Neural Machine Translation with Sequence to Sequence RNN

By on

Click to learn more about author Rosaria Silipo.

The co-authors of this column were Kathrin Melcher and Simon Schmid

Automatic machine translation has been a popular subject for machine learning algorithms. After all, if machines can detect topics and understand texts, translation should be just the next step.

Machine translation can be seen as a variation of natural language generation. In a previous project, we worked on the automatic generation of fairy tales (see “Once upon a Time … by LSTM Network”). Here a recurrent neural network (RNN) with a long short-term memory (LSTM) layer was trained to generate sequences of characters on texts from the Grimm’s fairy tales. The result was a new text in a Grimm’s fairy tale style.

Today, we extend this example of language generation to language translation. In particular, we try to address the need to make communication between the German and U.S. offices easier by attempting an English to German translation experiment.

A dataset suitable for this task is available and downloadable for free at: This dataset contains a number of sentences in both languages commonly used in everyday life. It consists of two columns only: the original short text in English and the corresponding translation in German.

Figure 1. An excerpt from the English <-> German translation dataset.

As for language generation, machine translation can be implemented at word level or at character level. In the first case, the next word is predicted given the previous sequence of words. In the second case, the next character is predicted given the previous sequence of characters. Since we have accumulated some experience in text generation at character level, we will continue with machine translation at character level.

Again, as for language generation, an RNN with one (or more) LSTM layer(s) might prove suitable for the task. For this task, however, we are dealing with two languages. Thus, we adopt a slightly modified neural architecture with two LSTM layers: one for the original language text and one for the target language text. This architecture is known as the encoder-decoder RNN structure.

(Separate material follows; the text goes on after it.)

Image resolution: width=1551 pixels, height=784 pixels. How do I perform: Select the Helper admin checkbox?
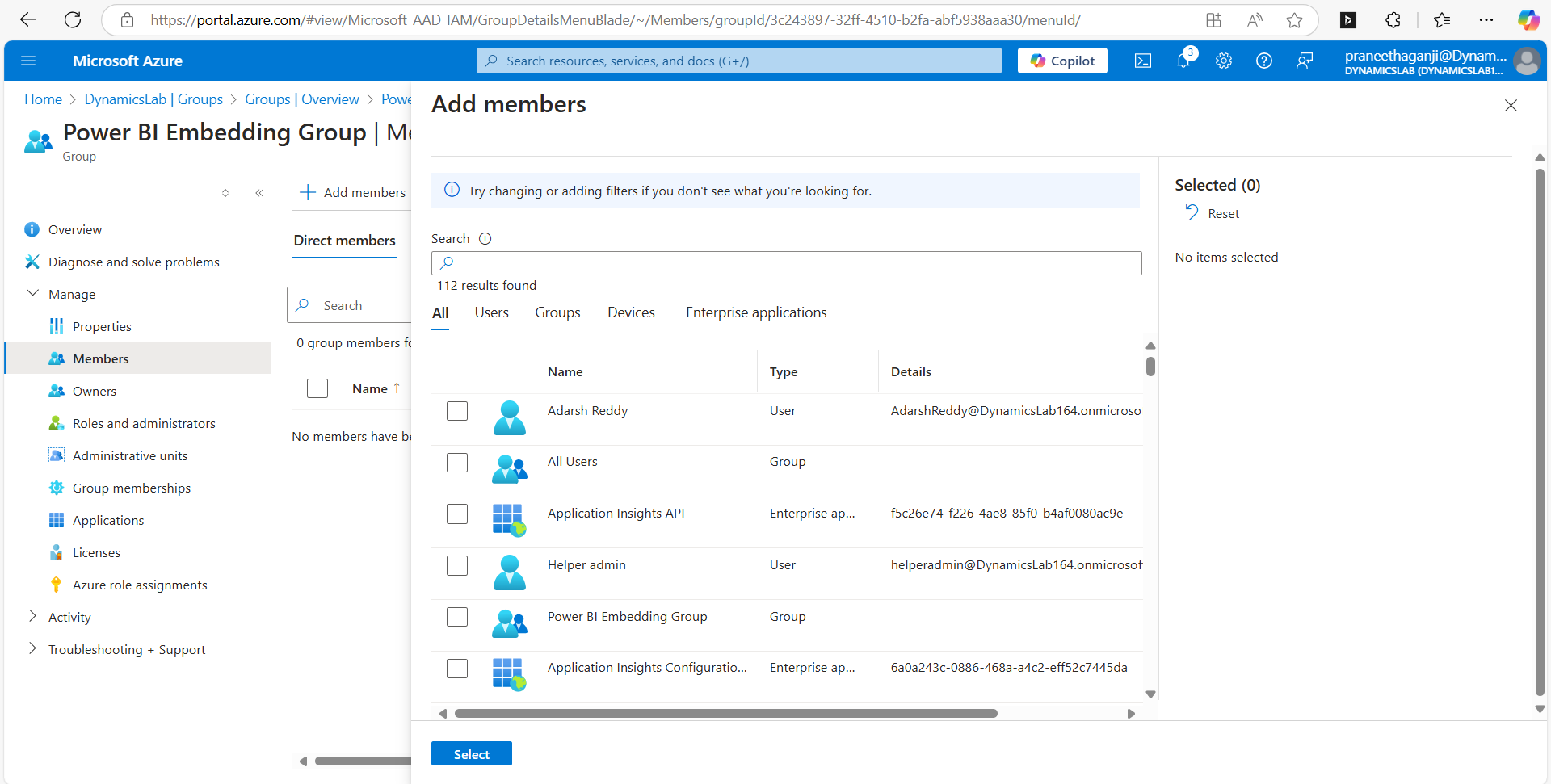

The Encoder-Decoder RNN Structure

The task of machine translation consists of reading text in one language and generating text in another language. When neural networks are used for this task, we talk about neural machine translation (NMT)[i] [ii].

Within NMT, the encoder-decoder structure is quite a popular RNN architecture. This architecture consists of two components: an encoder network that consumes the input text and a decoder network that generates the translated output text ii. The task of the encoder is to extract a fixed sized dense representation of the different length input texts. The task of the decoder is to generate the corresponding text in the destination language, based on the dense representation from the encoder (Fig. 2). Usually both networks are RNNs, often LSTMs.

Figure 2. The encoder-decoder neural architecture.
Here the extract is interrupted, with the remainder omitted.